The three compounds (a) oleanolic acid, (b) 7α, 28-olean diol, and (c) stigmasterol have been isolated and identified by vacuum liquid chromatography (VLC) followed by other spectroscopic analyses.

3.2. Changes of Blood and Biochemical Parameters

Figure 3(a) demonstrates the oral glucose tolerance level of the experimental animals over the third week of intervention. The glucose tolerance ability of the lower dose (HKEx50) was significantly (P < 0.05) higher than the other groups including the diabetic control (DBC) group. The amount of liver glycogen present in experimental groups is shown in Figure 3(b). Liver glycogen in the HKEx-treated groups was significantly higher than in the DBC group, and even HKEx50 seemed to be more effective. Serum creatinine in the HKEx100 and HKEx200 was found to be significantly lower than in the DBC group as shown in Figure 3(c), but serum uric acid levels were increased in all the treatment groups (Figure 3(c)). The HKEx treatments resulted in a significant increase in insulin production compared to DBC groups (Figure 3(d)).

Figure 3

Effect of HKEx on (a) oral glucose tolerance, (b) liver glycogen, (c) serum creatinine and uric acid level, and (d) serum insulin levels in/after a three-week intervention of HKEx in albino rats (n = 6). Data are expressed as mean ± SD. All data were analyzed by statistical software SPSS (Statistical package for Social Science, IBM Corporation, NY, Version 22.0) followed by a Tukey's posthoc test for significance. P ≤ 0.05 was considered as significant.
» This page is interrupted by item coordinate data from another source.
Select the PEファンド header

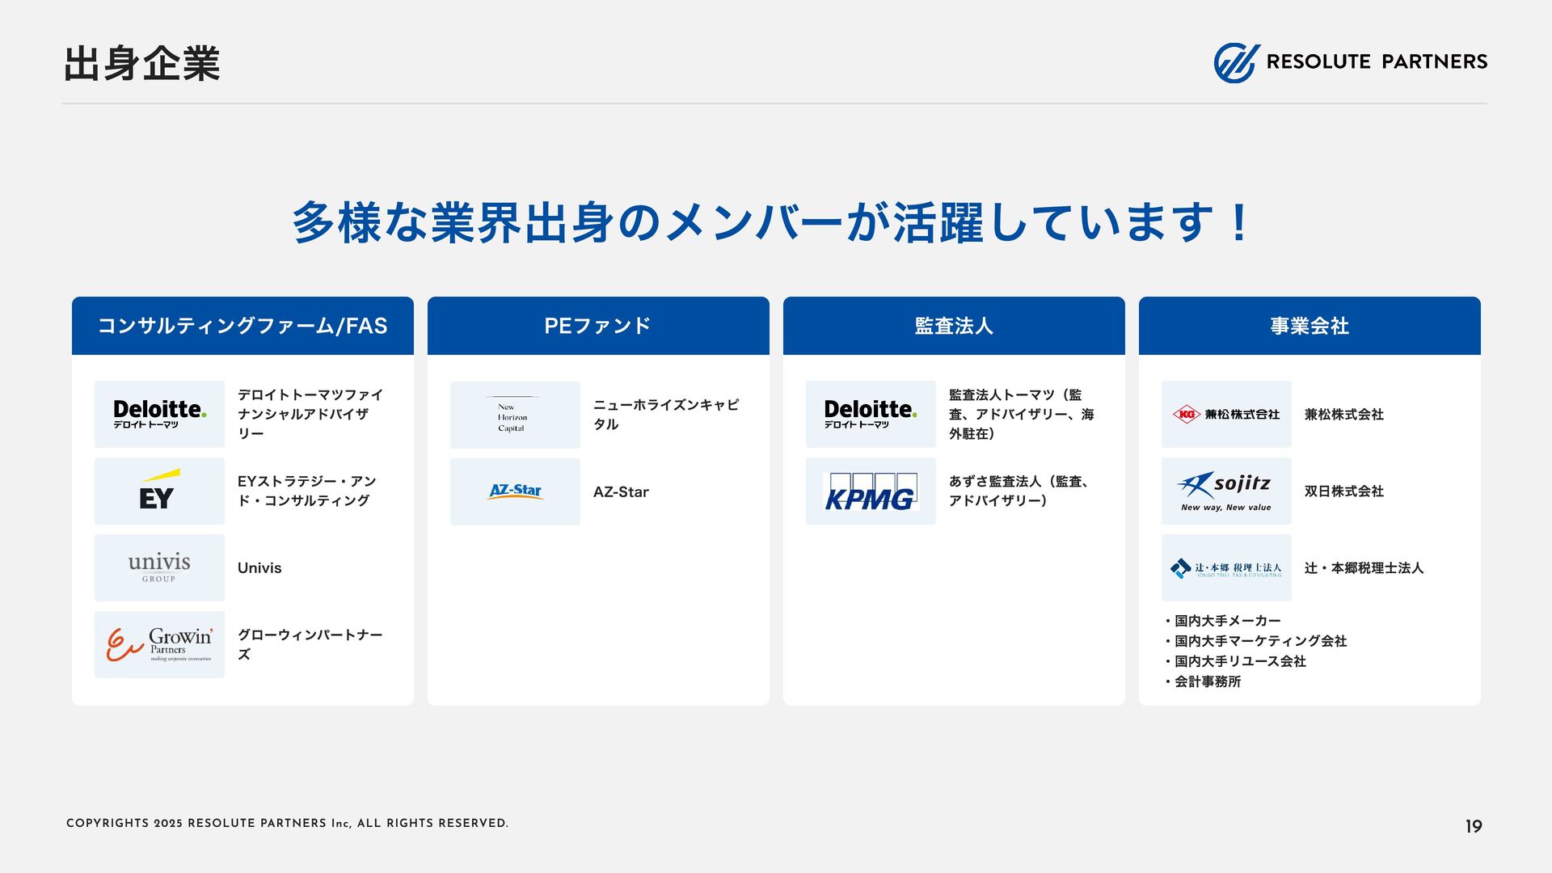tap(598, 326)
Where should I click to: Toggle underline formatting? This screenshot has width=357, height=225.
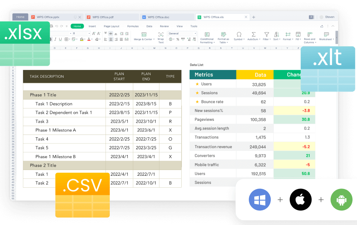[x=60, y=39]
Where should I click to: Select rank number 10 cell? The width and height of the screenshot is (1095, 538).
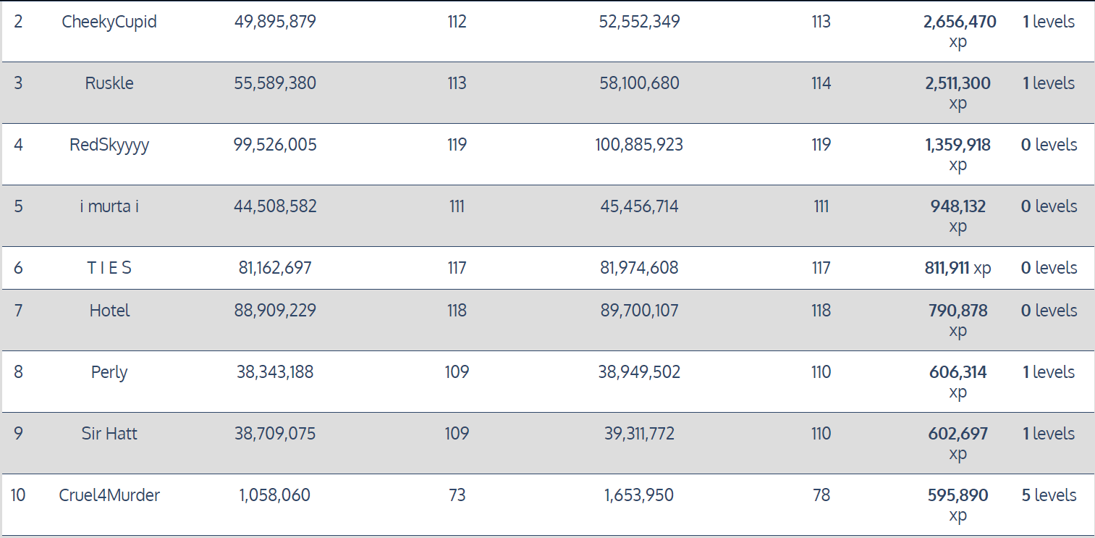tap(18, 495)

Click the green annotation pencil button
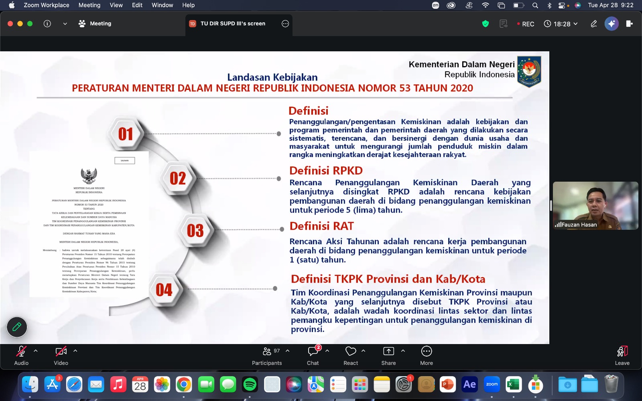(x=17, y=327)
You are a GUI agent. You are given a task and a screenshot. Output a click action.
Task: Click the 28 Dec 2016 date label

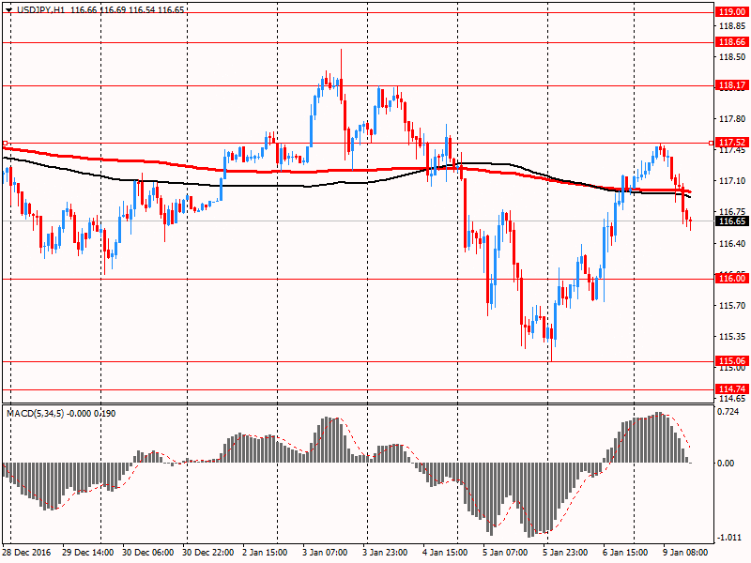28,554
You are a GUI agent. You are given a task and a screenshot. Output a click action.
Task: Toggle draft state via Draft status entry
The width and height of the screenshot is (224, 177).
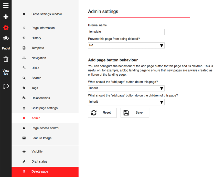[x=39, y=161]
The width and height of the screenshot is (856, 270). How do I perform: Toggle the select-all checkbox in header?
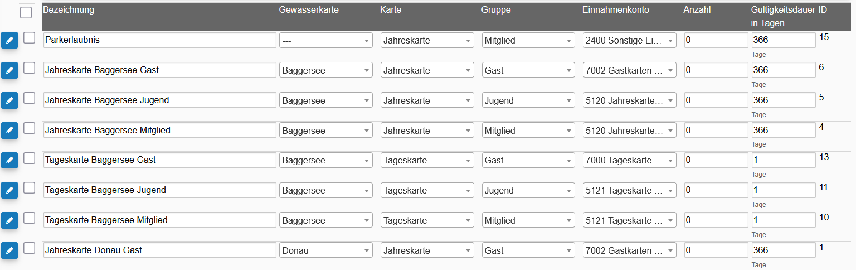pyautogui.click(x=26, y=12)
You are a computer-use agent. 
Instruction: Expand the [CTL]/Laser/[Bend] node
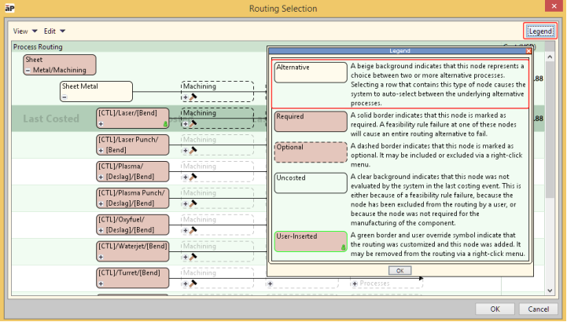pyautogui.click(x=101, y=124)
Changes in serum alanine aminotransferase (ALT) and aspartate aminotransferase (AST) enzymes were summarized in Figure 4(a). All doses of HKEx were found to significantly reduce serum ALT levels while only HKEx50 and HKEx200 were able to decrease AST level significantly compared to DBC. Figure 4(b) presents lactate dehydrogenase (LDH) and the heart-specific isozyme creatinine kinase (CK-MB) values. The serum LDH and CK-MB concentrations of the treatment groups HKEx50 and HKEx100 were significantly (P < 0.05) reduced compared to diabetic control animal. Figure 4(c) displays the data for the serum lipid profile. The HDL (high-density lipoprotein) and LDL (low-density lipoprotein) of the treatment groups were significantly (P < 0.05) normalized by HKEx100. Triglyceride concentration was also found to be lowered in the treatment group (HKEx100). Figure 4(d) illustrates the mRNA expression of genes encoded for biological enzymes SOD1 and CAT. In RT-qPCR, the mRNA expression of superoxide dismutase 1 (SOD1) was increased with all doses of HKEx. HKEx50 had a substantial (P < 0.005) elevation in the SOD1 mRNA expression among the treatment groups. HKEx100 was only able to upregulate the mRNA expression for CAT.

Figure 4

Effect of HKEx on the changes of (a) ALT-AST, (b) LDH-CKMB, (c) lipid profile, and (d) SOD1 and CAT mRNA expression in/after a three-week intervention in albino rats (n = 6). Data are expressed as mean ± SD. All data were analyzed by statistical software SPSS (Statistical package for Social Science, IBM Corporation, NY, Version 22.0) followed by a Tukey's posthoc test for significance.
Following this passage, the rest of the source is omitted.